EXERCISE BRIEF: Every line of the data below should be written out word for word.

RECORD EXTRACTS:
■ ■ ■ ■ ■
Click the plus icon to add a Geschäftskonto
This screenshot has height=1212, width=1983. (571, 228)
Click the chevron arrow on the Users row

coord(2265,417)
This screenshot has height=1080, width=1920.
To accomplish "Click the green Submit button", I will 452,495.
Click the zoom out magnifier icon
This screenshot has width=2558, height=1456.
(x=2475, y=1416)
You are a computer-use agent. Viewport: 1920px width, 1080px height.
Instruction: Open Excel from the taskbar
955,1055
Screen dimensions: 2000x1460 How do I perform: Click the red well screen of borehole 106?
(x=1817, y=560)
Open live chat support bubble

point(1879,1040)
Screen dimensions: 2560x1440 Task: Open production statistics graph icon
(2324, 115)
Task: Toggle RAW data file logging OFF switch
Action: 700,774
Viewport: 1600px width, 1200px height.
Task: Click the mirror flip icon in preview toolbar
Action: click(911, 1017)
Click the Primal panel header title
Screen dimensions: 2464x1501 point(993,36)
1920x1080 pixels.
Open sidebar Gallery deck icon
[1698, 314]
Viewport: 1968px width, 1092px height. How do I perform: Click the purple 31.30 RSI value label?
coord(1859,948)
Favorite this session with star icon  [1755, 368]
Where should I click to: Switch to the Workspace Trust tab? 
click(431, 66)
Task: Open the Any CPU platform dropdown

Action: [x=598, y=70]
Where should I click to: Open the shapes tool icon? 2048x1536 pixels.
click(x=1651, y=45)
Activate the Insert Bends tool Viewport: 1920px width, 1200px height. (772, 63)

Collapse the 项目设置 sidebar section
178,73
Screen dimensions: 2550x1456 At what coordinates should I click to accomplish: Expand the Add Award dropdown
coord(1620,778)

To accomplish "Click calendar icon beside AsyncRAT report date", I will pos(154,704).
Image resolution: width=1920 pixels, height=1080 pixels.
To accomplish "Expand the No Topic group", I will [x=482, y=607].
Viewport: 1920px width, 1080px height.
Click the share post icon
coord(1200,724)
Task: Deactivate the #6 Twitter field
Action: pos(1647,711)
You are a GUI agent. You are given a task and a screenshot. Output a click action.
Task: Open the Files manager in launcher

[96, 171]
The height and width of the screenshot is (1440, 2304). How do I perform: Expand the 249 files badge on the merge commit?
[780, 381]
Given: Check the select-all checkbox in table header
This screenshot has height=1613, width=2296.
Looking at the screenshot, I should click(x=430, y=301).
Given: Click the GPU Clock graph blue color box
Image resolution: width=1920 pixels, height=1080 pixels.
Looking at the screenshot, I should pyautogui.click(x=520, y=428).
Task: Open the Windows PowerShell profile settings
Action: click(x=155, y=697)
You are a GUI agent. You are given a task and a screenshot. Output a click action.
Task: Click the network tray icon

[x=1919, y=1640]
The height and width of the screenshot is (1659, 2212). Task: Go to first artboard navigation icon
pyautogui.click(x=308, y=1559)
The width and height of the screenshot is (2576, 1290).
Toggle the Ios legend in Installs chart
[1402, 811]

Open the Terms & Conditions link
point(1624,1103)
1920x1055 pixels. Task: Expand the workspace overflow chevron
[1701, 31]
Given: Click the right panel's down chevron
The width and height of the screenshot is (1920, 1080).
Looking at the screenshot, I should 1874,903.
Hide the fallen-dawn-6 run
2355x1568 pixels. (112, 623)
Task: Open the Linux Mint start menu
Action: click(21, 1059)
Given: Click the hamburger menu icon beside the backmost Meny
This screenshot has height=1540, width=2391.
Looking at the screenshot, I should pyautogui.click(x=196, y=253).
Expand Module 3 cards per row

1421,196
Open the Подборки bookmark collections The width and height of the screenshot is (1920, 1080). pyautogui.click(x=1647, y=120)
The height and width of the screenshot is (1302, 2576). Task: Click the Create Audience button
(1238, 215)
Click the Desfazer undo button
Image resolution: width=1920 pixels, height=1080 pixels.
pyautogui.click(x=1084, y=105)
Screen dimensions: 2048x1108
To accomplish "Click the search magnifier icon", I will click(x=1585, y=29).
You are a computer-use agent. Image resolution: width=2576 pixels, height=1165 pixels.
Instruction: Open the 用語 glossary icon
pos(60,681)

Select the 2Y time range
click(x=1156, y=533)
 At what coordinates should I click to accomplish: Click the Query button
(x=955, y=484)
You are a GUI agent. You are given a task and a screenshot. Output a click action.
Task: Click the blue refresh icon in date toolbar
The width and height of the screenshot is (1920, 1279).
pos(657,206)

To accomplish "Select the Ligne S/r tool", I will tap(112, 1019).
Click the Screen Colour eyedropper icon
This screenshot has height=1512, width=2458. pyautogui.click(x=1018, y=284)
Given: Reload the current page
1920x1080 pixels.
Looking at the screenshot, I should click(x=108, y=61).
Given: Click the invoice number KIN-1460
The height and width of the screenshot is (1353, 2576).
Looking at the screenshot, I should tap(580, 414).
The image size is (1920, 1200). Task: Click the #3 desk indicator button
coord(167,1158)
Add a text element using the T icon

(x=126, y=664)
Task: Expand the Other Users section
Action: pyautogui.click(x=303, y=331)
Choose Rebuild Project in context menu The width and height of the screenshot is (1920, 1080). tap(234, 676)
■ ■ ■ ■ ■
COMPLETED EXERCISE:
Click the plus icon to add a Geschäftskonto
This screenshot has height=1212, width=1983. (571, 228)
Click the chevron arrow on the Users row

coord(2265,417)
This screenshot has height=1080, width=1920.
To accomplish "Click the green Submit button", I will 452,495.
Click the zoom out magnifier icon
This screenshot has width=2558, height=1456.
(x=2475, y=1416)
You are a computer-use agent. Viewport: 1920px width, 1080px height.
Instruction: Open Excel from the taskbar
955,1055
Screen dimensions: 2000x1460 How do I perform: Click the red well screen of borehole 106?
(x=1817, y=560)
Open live chat support bubble

point(1879,1040)
Screen dimensions: 2560x1440 Task: Open production statistics graph icon
(2324, 115)
Task: Toggle RAW data file logging OFF switch
Action: 700,774
Viewport: 1600px width, 1200px height.
Task: Click the mirror flip icon in preview toolbar
Action: click(911, 1017)
Click the Primal panel header title
Screen dimensions: 2464x1501 point(993,36)
1920x1080 pixels.
Open sidebar Gallery deck icon
[1698, 314]
Viewport: 1968px width, 1092px height. How do I perform: Click the purple 31.30 RSI value label?
coord(1859,948)
Favorite this session with star icon  [1755, 368]
Where should I click to: Switch to the Workspace Trust tab? 
click(431, 66)
Task: Open the Any CPU platform dropdown

Action: [x=598, y=70]
Where should I click to: Open the shapes tool icon? 2048x1536 pixels.
click(x=1651, y=45)
Activate the Insert Bends tool Viewport: 1920px width, 1200px height. (772, 63)

Collapse the 项目设置 sidebar section
178,73
Screen dimensions: 2550x1456 At what coordinates should I click to accomplish: Expand the Add Award dropdown
coord(1620,778)

To accomplish "Click calendar icon beside AsyncRAT report date", I will pos(154,704).
Image resolution: width=1920 pixels, height=1080 pixels.
To accomplish "Expand the No Topic group", I will [x=482, y=607].
Viewport: 1920px width, 1080px height.
Click the share post icon
coord(1200,724)
Task: Deactivate the #6 Twitter field
Action: pos(1647,711)
You are a GUI agent. You are given a task and a screenshot. Output a click action.
Task: Open the Files manager in launcher

[96, 171]
The height and width of the screenshot is (1440, 2304). How do I perform: Expand the 249 files badge on the merge commit?
[780, 381]
Given: Check the select-all checkbox in table header
This screenshot has height=1613, width=2296.
Looking at the screenshot, I should click(x=430, y=301).
Given: Click the GPU Clock graph blue color box
Image resolution: width=1920 pixels, height=1080 pixels.
Looking at the screenshot, I should pyautogui.click(x=520, y=428).
Task: Open the Windows PowerShell profile settings
Action: click(x=155, y=697)
You are a GUI agent. You are given a task and a screenshot. Output a click action.
Task: Click the network tray icon

[x=1919, y=1640]
The height and width of the screenshot is (1659, 2212). Task: Go to first artboard navigation icon
pyautogui.click(x=308, y=1559)
The width and height of the screenshot is (2576, 1290).
Toggle the Ios legend in Installs chart
[1402, 811]

Open the Terms & Conditions link
point(1624,1103)
1920x1055 pixels. Task: Expand the workspace overflow chevron
[1701, 31]
Given: Click the right panel's down chevron
The width and height of the screenshot is (1920, 1080).
Looking at the screenshot, I should 1874,903.
Hide the fallen-dawn-6 run
2355x1568 pixels. (112, 623)
Task: Open the Linux Mint start menu
Action: click(21, 1059)
Given: Click the hamburger menu icon beside the backmost Meny
This screenshot has height=1540, width=2391.
Looking at the screenshot, I should pyautogui.click(x=196, y=253).
Expand Module 3 cards per row

1421,196
Open the Подборки bookmark collections The width and height of the screenshot is (1920, 1080). pyautogui.click(x=1647, y=120)
The height and width of the screenshot is (1302, 2576). Task: Click the Create Audience button
(1238, 215)
Click the Desfazer undo button
Image resolution: width=1920 pixels, height=1080 pixels.
pyautogui.click(x=1084, y=105)
Screen dimensions: 2048x1108
To accomplish "Click the search magnifier icon", I will click(x=1585, y=29).
You are a computer-use agent. Image resolution: width=2576 pixels, height=1165 pixels.
Instruction: Open the 用語 glossary icon
pos(60,681)

Select the 2Y time range
click(x=1156, y=533)
 At what coordinates should I click to accomplish: Click the Query button
(x=955, y=484)
You are a GUI agent. You are given a task and a screenshot. Output a click action.
Task: Click the blue refresh icon in date toolbar
The width and height of the screenshot is (1920, 1279).
pos(657,206)

To accomplish "Select the Ligne S/r tool", I will tap(112, 1019).
Click the Screen Colour eyedropper icon
This screenshot has height=1512, width=2458. pyautogui.click(x=1018, y=284)
Given: Reload the current page
1920x1080 pixels.
Looking at the screenshot, I should click(x=108, y=61).
Given: Click the invoice number KIN-1460
The height and width of the screenshot is (1353, 2576).
Looking at the screenshot, I should tap(580, 414).
The image size is (1920, 1200). Task: Click the #3 desk indicator button
coord(167,1158)
Add a text element using the T icon

(x=126, y=664)
Task: Expand the Other Users section
Action: pyautogui.click(x=303, y=331)
Choose Rebuild Project in context menu The width and height of the screenshot is (1920, 1080). tap(234, 676)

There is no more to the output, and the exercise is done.